Task goal:
Please copy the data below, substituting "computer assistant" for each occurrence of "GUI agent" and leaving everything else unchanged.

▼▼▼

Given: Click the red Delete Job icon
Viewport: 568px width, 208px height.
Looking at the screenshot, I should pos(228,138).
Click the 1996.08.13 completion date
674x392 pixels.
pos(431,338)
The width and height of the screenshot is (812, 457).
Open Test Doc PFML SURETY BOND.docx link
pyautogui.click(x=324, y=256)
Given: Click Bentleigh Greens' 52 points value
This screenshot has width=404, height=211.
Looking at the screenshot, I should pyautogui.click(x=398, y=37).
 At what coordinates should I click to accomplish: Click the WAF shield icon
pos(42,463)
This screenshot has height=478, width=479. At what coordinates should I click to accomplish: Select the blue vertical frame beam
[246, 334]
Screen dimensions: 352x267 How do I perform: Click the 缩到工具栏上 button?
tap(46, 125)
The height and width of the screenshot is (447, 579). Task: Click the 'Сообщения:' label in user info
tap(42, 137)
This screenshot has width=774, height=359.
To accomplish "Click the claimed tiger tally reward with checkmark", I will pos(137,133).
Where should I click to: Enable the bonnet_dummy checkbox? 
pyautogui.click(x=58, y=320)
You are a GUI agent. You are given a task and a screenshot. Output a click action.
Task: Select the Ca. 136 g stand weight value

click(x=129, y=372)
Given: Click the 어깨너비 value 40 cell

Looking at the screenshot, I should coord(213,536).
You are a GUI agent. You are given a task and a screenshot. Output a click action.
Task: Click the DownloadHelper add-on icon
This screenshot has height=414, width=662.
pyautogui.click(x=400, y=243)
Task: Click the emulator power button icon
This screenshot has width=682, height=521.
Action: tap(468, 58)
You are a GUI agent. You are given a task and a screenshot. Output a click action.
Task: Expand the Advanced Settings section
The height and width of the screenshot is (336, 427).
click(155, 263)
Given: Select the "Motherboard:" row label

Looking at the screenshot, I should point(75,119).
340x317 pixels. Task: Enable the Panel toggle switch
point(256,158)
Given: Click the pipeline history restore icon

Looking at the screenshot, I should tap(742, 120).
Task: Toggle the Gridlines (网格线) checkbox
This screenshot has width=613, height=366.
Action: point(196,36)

▲▲▲

Solution to this task:
Given: Click the red Delete Job icon
Viewport: 568px width, 208px height.
Looking at the screenshot, I should pos(228,138).
Click the 1996.08.13 completion date
674x392 pixels.
pos(431,338)
The width and height of the screenshot is (812, 457).
Open Test Doc PFML SURETY BOND.docx link
pyautogui.click(x=324, y=256)
Given: Click Bentleigh Greens' 52 points value
This screenshot has width=404, height=211.
Looking at the screenshot, I should pyautogui.click(x=398, y=37).
 At what coordinates should I click to accomplish: Click the WAF shield icon
pos(42,463)
This screenshot has height=478, width=479. At what coordinates should I click to accomplish: Select the blue vertical frame beam
[246, 334]
Screen dimensions: 352x267 How do I perform: Click the 缩到工具栏上 button?
tap(46, 125)
The height and width of the screenshot is (447, 579). Task: Click the 'Сообщения:' label in user info
tap(42, 137)
This screenshot has width=774, height=359.
To accomplish "Click the claimed tiger tally reward with checkmark", I will pos(137,133).
Where should I click to: Enable the bonnet_dummy checkbox? 
pyautogui.click(x=58, y=320)
You are a computer assistant. You are given a task and a screenshot. Output a click action.
Task: Select the Ca. 136 g stand weight value

click(x=129, y=372)
Given: Click the 어깨너비 value 40 cell

Looking at the screenshot, I should coord(213,536).
You are a computer assistant. You are given a task and a screenshot. Output a click action.
Task: Click the DownloadHelper add-on icon
This screenshot has height=414, width=662.
pyautogui.click(x=400, y=243)
Task: Click the emulator power button icon
This screenshot has width=682, height=521.
Action: tap(468, 58)
You are a computer assistant. You are given a task and a screenshot. Output a click action.
Task: Expand the Advanced Settings section
The height and width of the screenshot is (336, 427).
click(155, 263)
Given: Select the "Motherboard:" row label

Looking at the screenshot, I should point(75,119).
340x317 pixels. Task: Enable the Panel toggle switch
point(256,158)
Given: Click the pipeline history restore icon

Looking at the screenshot, I should tap(742, 120).
Task: Toggle the Gridlines (网格线) checkbox
This screenshot has width=613, height=366.
Action: point(196,36)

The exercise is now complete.